DATA LISTING Block Start

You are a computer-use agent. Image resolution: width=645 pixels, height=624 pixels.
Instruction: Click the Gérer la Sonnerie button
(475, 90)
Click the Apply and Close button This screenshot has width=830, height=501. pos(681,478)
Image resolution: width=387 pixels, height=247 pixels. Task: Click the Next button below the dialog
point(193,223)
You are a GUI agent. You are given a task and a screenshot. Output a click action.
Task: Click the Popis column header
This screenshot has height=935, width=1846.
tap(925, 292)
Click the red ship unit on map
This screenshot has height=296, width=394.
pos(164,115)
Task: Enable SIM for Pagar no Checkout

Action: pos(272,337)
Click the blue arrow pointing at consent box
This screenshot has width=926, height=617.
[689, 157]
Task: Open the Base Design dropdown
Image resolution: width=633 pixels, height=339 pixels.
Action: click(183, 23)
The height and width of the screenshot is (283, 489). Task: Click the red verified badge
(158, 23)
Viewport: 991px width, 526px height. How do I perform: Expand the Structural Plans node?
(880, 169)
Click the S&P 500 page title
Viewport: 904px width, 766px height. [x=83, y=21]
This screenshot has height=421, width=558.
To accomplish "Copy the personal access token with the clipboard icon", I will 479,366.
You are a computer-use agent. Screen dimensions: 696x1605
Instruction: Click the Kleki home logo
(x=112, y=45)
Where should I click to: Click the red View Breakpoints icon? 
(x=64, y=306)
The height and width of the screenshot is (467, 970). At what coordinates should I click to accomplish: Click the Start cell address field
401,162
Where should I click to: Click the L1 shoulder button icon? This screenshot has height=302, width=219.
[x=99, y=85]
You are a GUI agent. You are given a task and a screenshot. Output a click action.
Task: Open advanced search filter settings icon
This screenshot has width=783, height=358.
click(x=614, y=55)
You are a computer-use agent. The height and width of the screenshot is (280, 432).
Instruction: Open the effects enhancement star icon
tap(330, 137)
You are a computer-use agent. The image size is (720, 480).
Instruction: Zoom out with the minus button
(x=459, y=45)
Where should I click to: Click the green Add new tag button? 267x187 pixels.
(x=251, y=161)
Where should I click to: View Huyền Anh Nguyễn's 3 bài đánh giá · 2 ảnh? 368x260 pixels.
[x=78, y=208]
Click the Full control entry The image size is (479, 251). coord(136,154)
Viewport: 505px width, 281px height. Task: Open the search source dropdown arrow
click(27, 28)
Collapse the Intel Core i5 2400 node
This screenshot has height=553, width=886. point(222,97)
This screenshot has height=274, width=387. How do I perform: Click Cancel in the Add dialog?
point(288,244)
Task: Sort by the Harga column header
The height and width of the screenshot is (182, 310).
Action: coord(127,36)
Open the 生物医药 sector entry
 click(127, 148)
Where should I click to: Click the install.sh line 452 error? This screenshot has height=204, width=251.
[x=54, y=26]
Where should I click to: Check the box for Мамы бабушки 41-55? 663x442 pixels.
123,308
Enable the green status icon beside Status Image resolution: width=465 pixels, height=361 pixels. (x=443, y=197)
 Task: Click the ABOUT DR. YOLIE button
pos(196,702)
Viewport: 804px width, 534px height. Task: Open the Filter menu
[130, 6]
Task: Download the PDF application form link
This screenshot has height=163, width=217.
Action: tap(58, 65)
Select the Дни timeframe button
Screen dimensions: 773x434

DATA LISTING Block End

▸ TASK: The requested output is the line holding "Click the Full" and every line after it up to the last line of the listing, exactly, with nothing else.

▸ ANSWER TO THIS PROBLEM:
Click the Full control entry The image size is (479, 251). coord(136,154)
Viewport: 505px width, 281px height. Task: Open the search source dropdown arrow
click(27, 28)
Collapse the Intel Core i5 2400 node
This screenshot has height=553, width=886. point(222,97)
This screenshot has height=274, width=387. How do I perform: Click Cancel in the Add dialog?
point(288,244)
Task: Sort by the Harga column header
The height and width of the screenshot is (182, 310).
Action: coord(127,36)
Open the 生物医药 sector entry
 click(127, 148)
Where should I click to: Click the install.sh line 452 error? This screenshot has height=204, width=251.
[x=54, y=26]
Where should I click to: Check the box for Мамы бабушки 41-55? 663x442 pixels.
123,308
Enable the green status icon beside Status Image resolution: width=465 pixels, height=361 pixels. (x=443, y=197)
 Task: Click the ABOUT DR. YOLIE button
pos(196,702)
Viewport: 804px width, 534px height. Task: Open the Filter menu
[130, 6]
Task: Download the PDF application form link
This screenshot has height=163, width=217.
Action: tap(58, 65)
Select the Дни timeframe button
Screen dimensions: 773x434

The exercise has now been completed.